A new paper in the Lancet has attracted some interest, both because it claims to find that the pandemic death toll is over three times higher than official Covid death figures suggest and because it seems to confirm that restrictions made no difference to outcomes. The authors say that while “reported COVID-19 deaths between January 1st 2020 and December 31st 2021 totalled 5·94 million worldwide”, they estimate that “18·2 million people died worldwide because of the COVID-19 pandemic (as measured by excess mortality) over that period”.
However, the paper is heavily dependent on modelling, so despite the welcome implication for the ineffectiveness of lockdowns, caution is needed.
The paper aims to “estimate excess mortality from the COVID-19 pandemic in 191 countries and territories, and 252 subnational units for selected countries, from January 1st 2020 to December 31st 2021”.
The relevant data were not always available, however, so the authors “built a statistical model that predicted the excess mortality rate for locations and periods where all-cause mortality data were not available”.
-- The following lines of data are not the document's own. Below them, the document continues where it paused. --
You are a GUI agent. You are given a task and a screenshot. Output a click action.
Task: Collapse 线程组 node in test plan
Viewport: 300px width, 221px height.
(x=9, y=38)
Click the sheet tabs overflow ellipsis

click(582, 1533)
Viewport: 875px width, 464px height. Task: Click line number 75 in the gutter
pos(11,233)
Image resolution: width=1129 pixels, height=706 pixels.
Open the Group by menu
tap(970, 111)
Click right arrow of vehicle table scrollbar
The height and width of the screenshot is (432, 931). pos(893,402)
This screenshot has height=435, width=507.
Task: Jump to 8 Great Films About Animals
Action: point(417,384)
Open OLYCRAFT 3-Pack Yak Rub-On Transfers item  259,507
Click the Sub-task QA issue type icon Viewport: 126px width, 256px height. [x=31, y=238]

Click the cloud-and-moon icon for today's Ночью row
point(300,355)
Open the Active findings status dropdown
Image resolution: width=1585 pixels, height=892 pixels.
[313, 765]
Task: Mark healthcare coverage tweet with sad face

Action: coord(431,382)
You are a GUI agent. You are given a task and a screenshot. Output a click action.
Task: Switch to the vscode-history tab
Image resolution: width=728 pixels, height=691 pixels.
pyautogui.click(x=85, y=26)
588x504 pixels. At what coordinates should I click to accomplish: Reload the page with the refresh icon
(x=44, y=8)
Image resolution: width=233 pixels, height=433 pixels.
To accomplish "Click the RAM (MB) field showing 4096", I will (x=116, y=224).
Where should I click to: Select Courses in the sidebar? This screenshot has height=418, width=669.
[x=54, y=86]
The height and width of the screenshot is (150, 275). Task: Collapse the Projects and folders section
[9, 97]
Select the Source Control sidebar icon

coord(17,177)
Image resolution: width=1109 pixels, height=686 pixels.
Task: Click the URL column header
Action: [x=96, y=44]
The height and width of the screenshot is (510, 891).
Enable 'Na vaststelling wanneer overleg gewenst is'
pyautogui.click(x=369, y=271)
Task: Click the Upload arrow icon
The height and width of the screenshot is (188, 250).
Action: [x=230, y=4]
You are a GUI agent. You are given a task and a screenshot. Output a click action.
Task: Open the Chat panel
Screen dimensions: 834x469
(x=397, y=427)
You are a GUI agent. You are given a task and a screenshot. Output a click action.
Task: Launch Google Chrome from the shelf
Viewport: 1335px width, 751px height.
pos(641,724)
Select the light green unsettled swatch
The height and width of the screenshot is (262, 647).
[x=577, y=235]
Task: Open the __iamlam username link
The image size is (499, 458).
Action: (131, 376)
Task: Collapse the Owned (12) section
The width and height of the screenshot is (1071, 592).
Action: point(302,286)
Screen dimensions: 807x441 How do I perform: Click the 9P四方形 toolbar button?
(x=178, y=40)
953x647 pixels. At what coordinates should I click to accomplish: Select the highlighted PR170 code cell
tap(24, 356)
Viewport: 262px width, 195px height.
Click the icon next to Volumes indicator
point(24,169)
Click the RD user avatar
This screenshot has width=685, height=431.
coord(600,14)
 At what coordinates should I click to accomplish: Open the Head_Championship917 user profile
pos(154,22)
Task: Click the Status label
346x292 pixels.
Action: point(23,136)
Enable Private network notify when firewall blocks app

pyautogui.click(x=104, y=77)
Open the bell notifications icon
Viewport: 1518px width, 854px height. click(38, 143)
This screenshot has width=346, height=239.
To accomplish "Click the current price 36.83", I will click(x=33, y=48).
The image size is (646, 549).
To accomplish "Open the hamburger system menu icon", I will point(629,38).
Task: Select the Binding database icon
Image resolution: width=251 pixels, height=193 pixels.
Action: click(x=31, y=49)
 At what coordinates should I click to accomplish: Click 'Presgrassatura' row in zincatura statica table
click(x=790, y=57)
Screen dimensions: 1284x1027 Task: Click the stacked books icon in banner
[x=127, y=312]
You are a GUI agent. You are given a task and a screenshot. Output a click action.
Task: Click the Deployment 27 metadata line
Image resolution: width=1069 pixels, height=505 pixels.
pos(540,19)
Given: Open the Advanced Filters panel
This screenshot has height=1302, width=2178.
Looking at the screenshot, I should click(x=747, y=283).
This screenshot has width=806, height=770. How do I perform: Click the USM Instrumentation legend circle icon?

Not all excess deaths are Covid deaths, of course. The authors say that although they “suspect most of the excess mortality during the pandemic is from COVID-19”, excess deaths also include deaths from lockdown, including “deaths from chronic and acute conditions affected by deferred care-seeking”. However, there are currently insufficient data to distinguish Covid deaths from other excess deaths, they say, and while audits in Belgium and Sweden have suggested that excess deaths and Covid deaths are of a similar magnitude, audits in Russia and Mexico have suggested otherwise, as a “substantial proportion of excess deaths could not be attributed to SARS-CoV-2 infection in these locations”.
The authors used an ensemble of six models to estimate expected and thus excess deaths: “Excess mortality over time was calculated as observed mortality, after excluding data from periods affected by late registration and anomalies such as heat waves, minus expected mortality. Six models were used to estimate expected mortality; final estimates of expected mortality were based on an ensemble of these models.”